- Theatrical release poster
- Directed by: Dr Maran
- Written by: Dr Maran
- Produced by: Dr C Manimekalai B.sc, MBBS
- Starring: Maran; Dheesha;
- Cinematography: S. V. Balaji
- Edited by: Suresh Urs
- Music by: Devendran
- Production company: Digithink Media Works
- Release date: 3 January 2020;
- Running time: 141 minutes
- Country: India
- Language: Tamil

= Pachai Vilakku (2020 film) =

2020 Indian Tamil-language film

Pachai Vilakku is a 2020 Indian Tamil-language film directed by Maran. The film stars Maran and Dheesha,
in the lead roles with Imman Annachi and Tara in supporting roles. Kannada actress Roopika makes her Tamil debut with this film.

== Production ==
The film was shot in Chennai, National Highway 45, Thiruporur, and Tiruvanamalai.

== Soundtrack ==
Devendran composed four songs for the film.

== Reception ==
Deccan Chronicle wrote that "As a director, he [Maran] has extracted the best, be it from Dheesha, Tara and other newcomers. Imman Annachi performs well. But as an actor, Maran needs to hone his skills.
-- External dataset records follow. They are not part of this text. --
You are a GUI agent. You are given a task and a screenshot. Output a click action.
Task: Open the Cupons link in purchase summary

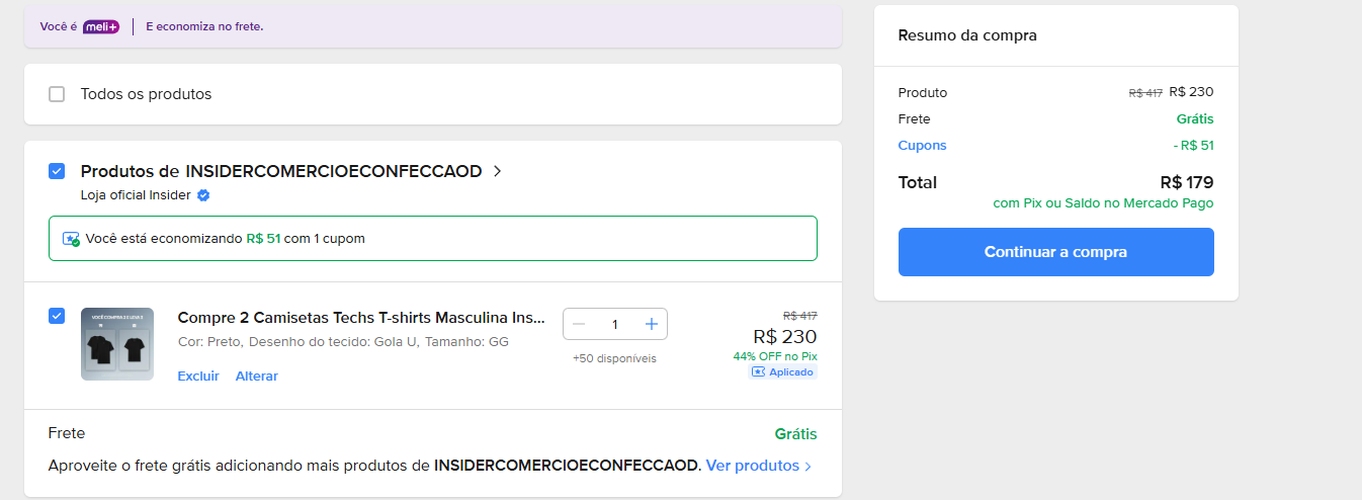(x=922, y=145)
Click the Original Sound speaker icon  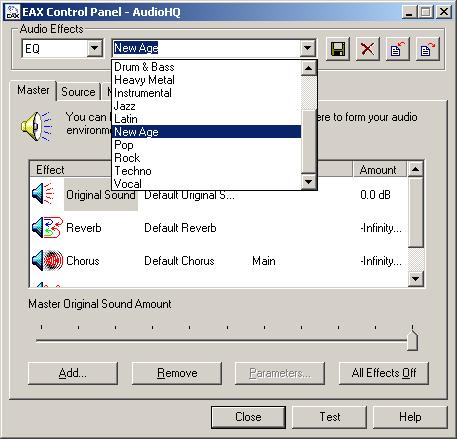click(43, 194)
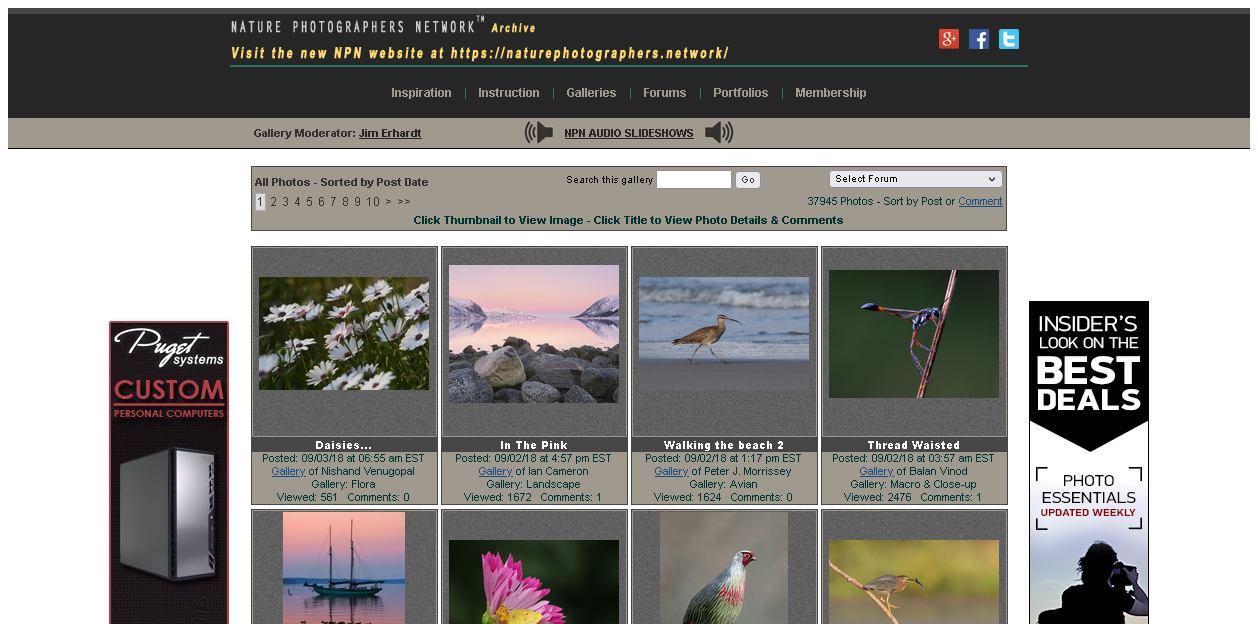
Task: Open the In The Pink landscape thumbnail
Action: [534, 333]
The screenplay gets a bit preachy at times; nevertheless, the intention to impart a good message is obvious".

==Awards and screenings==
Pachai Vilakku won the 'Best Social Awareness Film' at Paro's Druk International Film Festival, 'Best Feature Film' at Florence Film Awards Italy and 'Best Film' at India's Tripvill International Film Festival.

The film was screened at the American Golden Picture International Film Festival, CKF International Film Festival, South Film and Arts Academy Festival, First Time Filmmaker Sessions, Frostbite International Indie Fest, Aphrodite Film Awards, and the New York Movie Awards in the year 2020.